О чём царь беседовал с монахами, только им и известно, знали лишь, что каялся во многом, с игуменом говорил о Божьем провидении, о Божьей воле. Если честно то и игумен не всё понял из разговоров, только знал, что в смятении великом государь. Это было плохо, ведь на Московию со всех сторон вражины наползают: и Сигизмунд не прочь себе куски оторвать, и Девлет-Гирей, и те же шведы не упустят возможности... Не время кручиниться царю, ох не время...
Над Москвой повисло тягостное ожидание...
Ходили упорные слухи, что, разгневавшись на бояр, государь собирается отречься от престола! Снова и снова заводили такие речи на торгах и в домах, страшно становилось от одной мысли, что останутся без государя Богом данного. Словно осиротели москвичи, остались в лихую годину без отца родного... Это ли не конец света, если батюшка царь свой народ бросает?! Как тут Антихристу не прийти, коли Божьей милостью Русь оставлена?!

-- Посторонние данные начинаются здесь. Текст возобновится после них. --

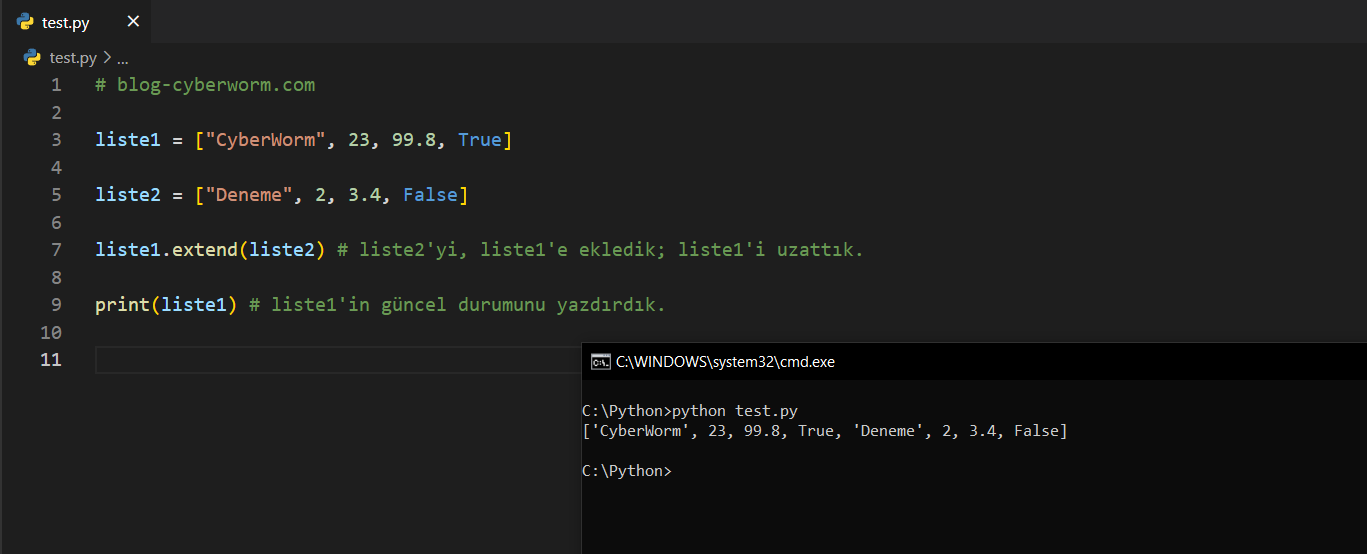1367x554 pixels.
Task: Expand the breadcrumb chevron after test.py
Action: (x=106, y=58)
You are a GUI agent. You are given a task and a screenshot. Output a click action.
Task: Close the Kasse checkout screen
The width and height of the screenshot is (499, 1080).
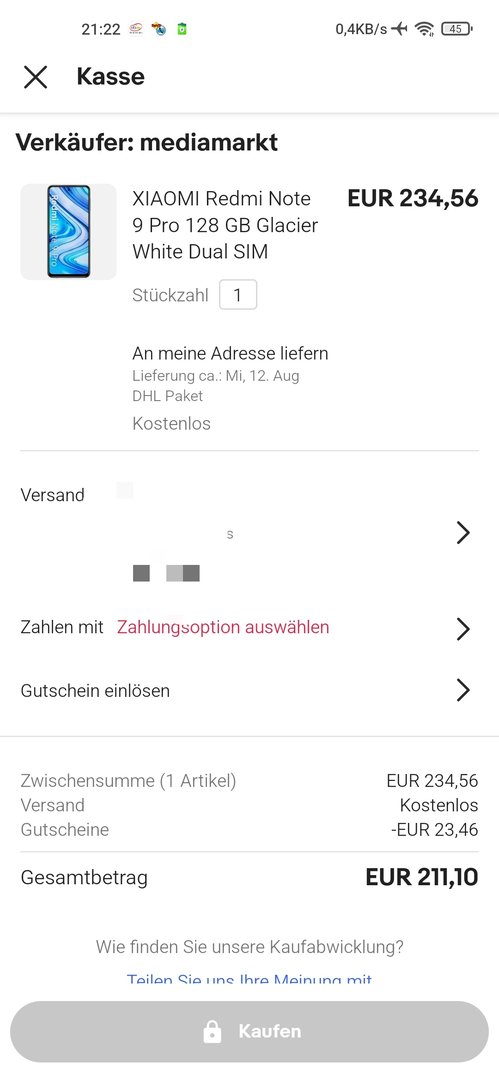(35, 76)
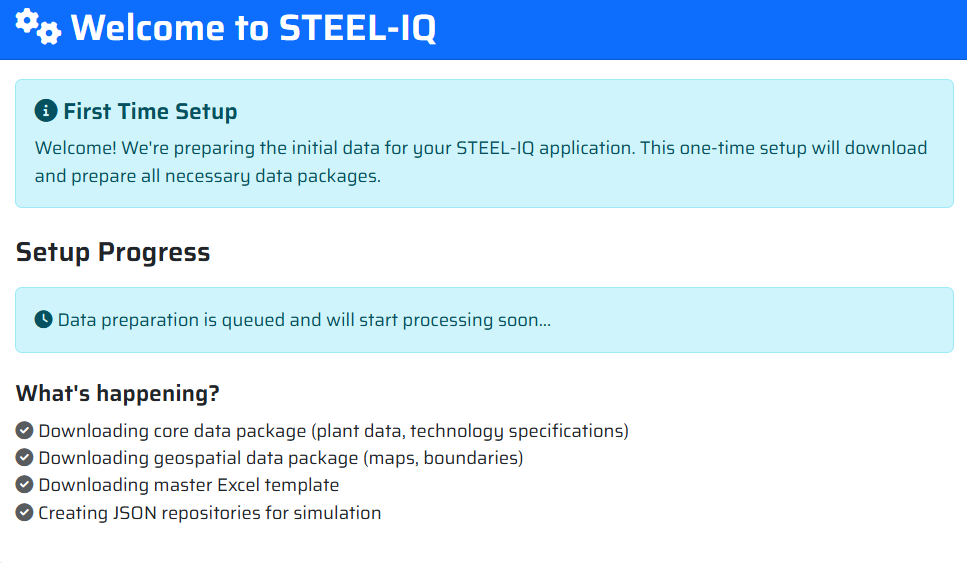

Нашлись, правда, те, кто напоминал, что суров да злопамятен государь, мол, бывали и лучше его... Но таких быстро пресекали. Если грозен царь-батюшка, то, видно, прогневали Господа чем, любая напасть, она от своих же грехов. Видно, заслужила Русь гневливого государя. Потому должен быть такой, какой есть! Что, если никакого не будет?! Ужас охватывал народ при одной мысли об этом. У всякого рука сама тянулась сотворить крестное знамение: "Свят, свят!"
Царица уже не первый день пыталась хоть что-то вызнать у мужа. Мария чувствовала себя забытой. Своенравная женщина, привыкшая, чтобы вокруг неё ходили, заглядывая в глаза и предвосхищая все желания, вдруг поняла, что не нужна своему супругу! Даже с царевичами разговаривал чаще, чем с ней.
Пока ехали до Коломенского, государь молчал как рыба. В селе две недели молился, забыв не только о жене, но даже о сыновьях. Теперь вдруг собрались в Александровскую слободу... Путешествовать не время - то мороз, то вдруг полили нудные дожди, всё развезло, потом снова замёрзло... Скользко, неуютно, ледяной ветер. В такую погоду не то что ехать куда-то, вообще нос на двор высовывать не хочется.
Задерживаться в Троице-Сергиевой обители царица тоже не желала. Заставят молиться, поститься, ежедневно по многу часов стоять на коленях, станут учить послушанию... Это всё так надоело! Кученей всё чаще размышляла о том, что просчиталась, стараясь понравиться московскому государю. Лучше было бы выйти замуж как сестра Алтынчач. Та на женской половине полная хозяйка, что хочет, то и творит, никто слова поперёк не скажет! Хоть за волосы девок таскай, хоть шкуру с них спускай... Бекбулат волю жене дал полную. А в Москве?
Кученей коробило от одного вида царевичей. У младшего Фёдора из уха течёт, носом то и дело хлюпает, умишка маловато... Все вокруг твердят, что добр царевич как ангел, всех готов жалеть. Но когда такое было достоинством мужчины?! Мачеха терпеть не могла этого хлюпика.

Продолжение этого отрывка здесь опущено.